“Oh, a thousand pardons. I merely asked the question because I thought I understood you to say that Philip was engaged to your daughter. If I was mistaken—But I quite understand. Of course the affair is no business of mine. At the same time allow me to remind you, Mr Glover, that the topic was broached by yourself, and, moreover, that you requested me to accompany you for a stroll with that object. It is naturally of far greater interest to you than to me, but if it is distasteful to you, we will drop it at once. So let us talk of something more congenial.”

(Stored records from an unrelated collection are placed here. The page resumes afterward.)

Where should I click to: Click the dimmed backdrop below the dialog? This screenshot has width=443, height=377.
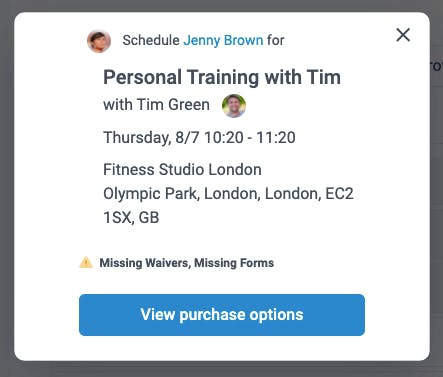pos(221,369)

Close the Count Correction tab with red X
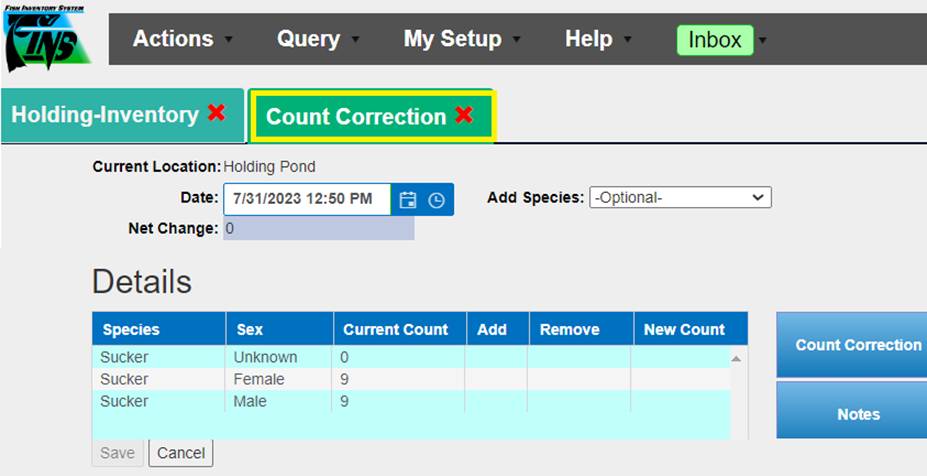[x=464, y=116]
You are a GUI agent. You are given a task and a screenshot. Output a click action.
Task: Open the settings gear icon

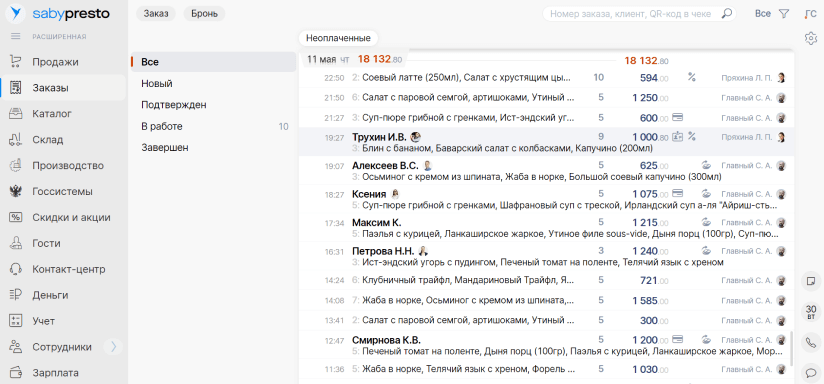[811, 38]
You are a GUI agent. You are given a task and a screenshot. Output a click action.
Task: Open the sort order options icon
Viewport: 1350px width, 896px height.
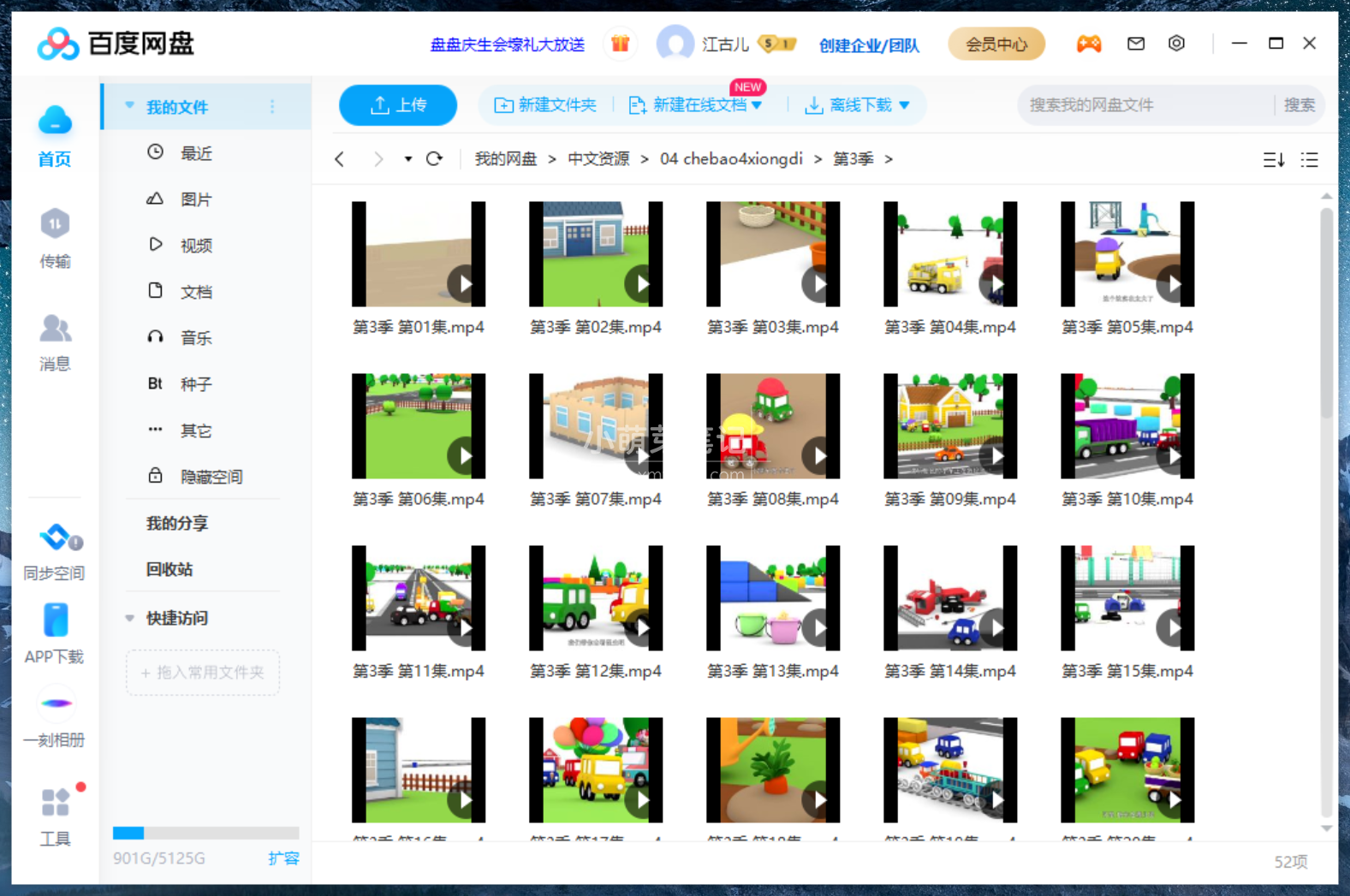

His manner was the perfection of ingenuous indifference. Thorough cynic as he was, Fordham was enjoying the embarrassment of this inflated old schemer, who he well knew had not brought him thus far in order to “drop the subject” at any such early stage of the conversation. And the next words proved it.

“You were not mistaken, sir. He is engaged to my daughter. And—ar—when you come to look at the matter in its right light, Mr Fordham, you will, I am sure, agree with me that he has acted with very great want of straightforwardness.”

“Perhaps. But you know, Mr Glover, Philip is an only son. It does, I confess, appear strange to me that no reference should have been made to his father at the time he asked for your consent to the engagement. He did ask for it, I suppose?”

“Hang it, sir!” blared forth the other, goaded to fury by his own helpless flounderings, which only served to entangle him deeper and deeper within the net. “Hang it, sir! You know as well as I do that in these days young people don’t trouble their heads about their fathers in matters of this kind. They take it all into their own hands—arrange it between themselves.”

The expression of astonished disapproval upon Fordham’s face as he received this announcement would have delighted the heart of the most confirmed stickler for the old-fashioned proprieties.

“Do they? I was not aware of it,” he said, “Pardon my ignorance, but I still can’t help thinking that, whatever may be the general rule, for the only son of a man of Sir Francis Orlebar’s position to be allowed to drift into a tacit engagement without consulting either the young lady’s father or his own, is—pardon me again—somewhat of an odd proceeding.”

“What is a beggarly baronet?” cried old Glover, the coarse huckstering blood showing through the veneer of a would-be stately pomposity in his blind rage at finding himself outwitted at every point. “Pooh! I could buy up a dozen of them.”

“True. I was not thinking so much, though, about what was due to a ‘beggarly baronet’ as to a gentleman and the son of a gentleman. However,” he resumed, after a pause just perceptible enough to carry that last shaft home, “let us now be frank with each other—talk as men of the world, in fact. I presume you had some object in seeking this interview with me, Mr Glover?”

Their stroll had brought them to a large rock which at some period more or less remote had fallen from above and embedded itself in the meadow. In the shade formed by this Fordham proposed that they should sit down. A beetling cliff sheered up behind to a great height, but in front and around the approaches to the place were open.